To calculate delta V of low thrust ion spirals, you subtract speed of departure orbit from speed of destination orbit. See Mark Adler's explanation.
Time spent is delta V/acceleration.
LEO is ~7.7 km/s.
At the edge of earth's Hill sphere, escape velocity is about .7 km/s
So 7 km/s to climb out of earth's gravity well from LEO.
Earth heliocentric orbit is about 30 km/s
Mars heliocentric orbit is 24 km/s.
So 6 km/s to get from earth to Mars heliocentric orbits
Escape velocity at the edge of Mars Hill Sphere is .3 km/s
Low Mars Orbit velocity is 3.4 km/s
So about 3 km/s to climb down Mars gravity well.
7 + 6 + 3 is 16 km/s. 16 km/s to get from LEO to LMO via ion engines. In meters, that's about 16,000 meters/sec.
(16,000 m/s) / (.0004 m/s^2) = 40 million seconds = 463 days.
For the other accelerations, the 1 A.U. to 1.52 A.U. heliocentric trip takes less time than Hohmann and delta V will be higher than 6 km/s. I can't give you the times for the other accelerations without investing more time and effort than I can afford at the moment.
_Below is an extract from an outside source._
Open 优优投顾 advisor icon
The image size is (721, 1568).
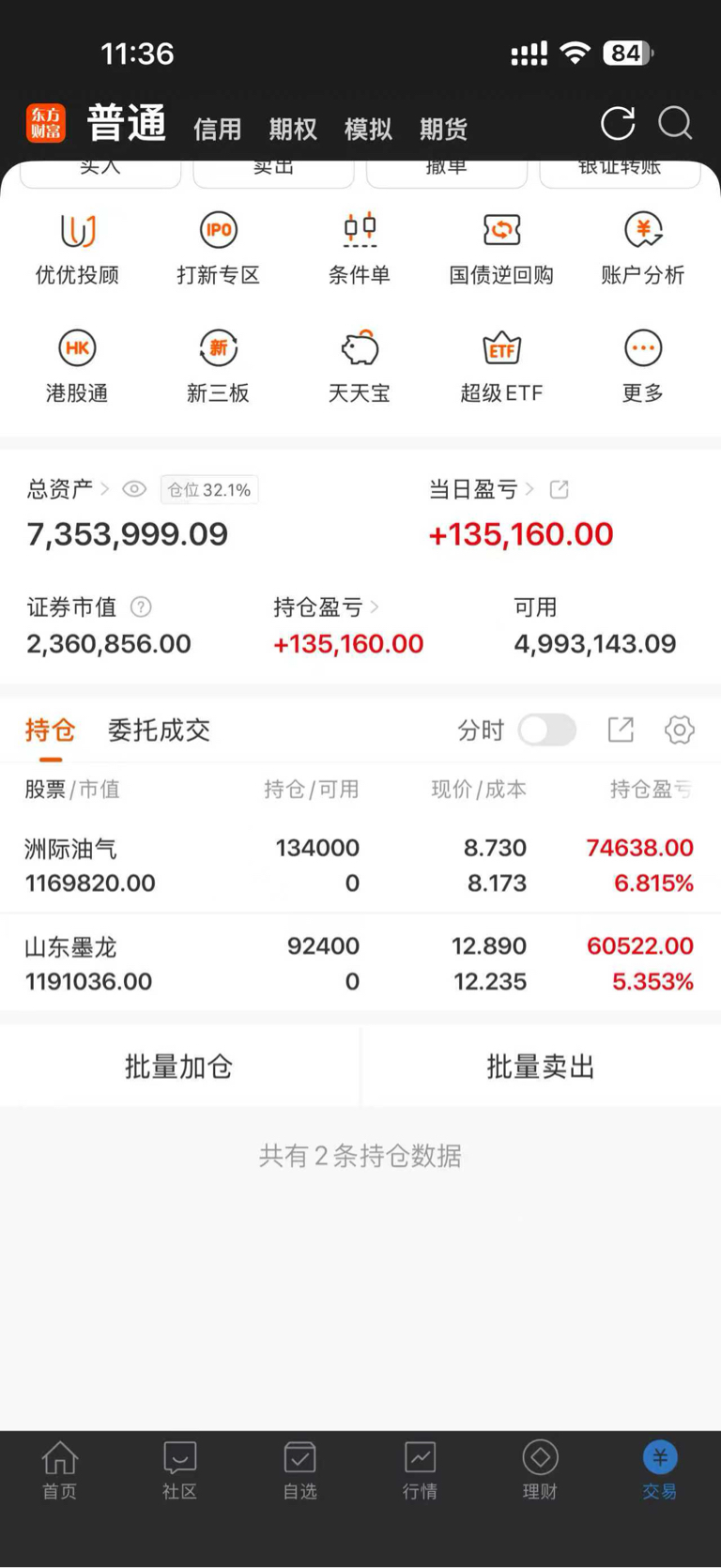tap(77, 231)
As you can see, climbing in and out of planetary gravity wells takes more delta V (and therefore time) than doing the heliocentric transfer orbit. Which is why I advocate berthing a Hermes like craft at EML2 between trips. At the Mars end of the trip, Deimos might be good place to berth an ion propelled craft.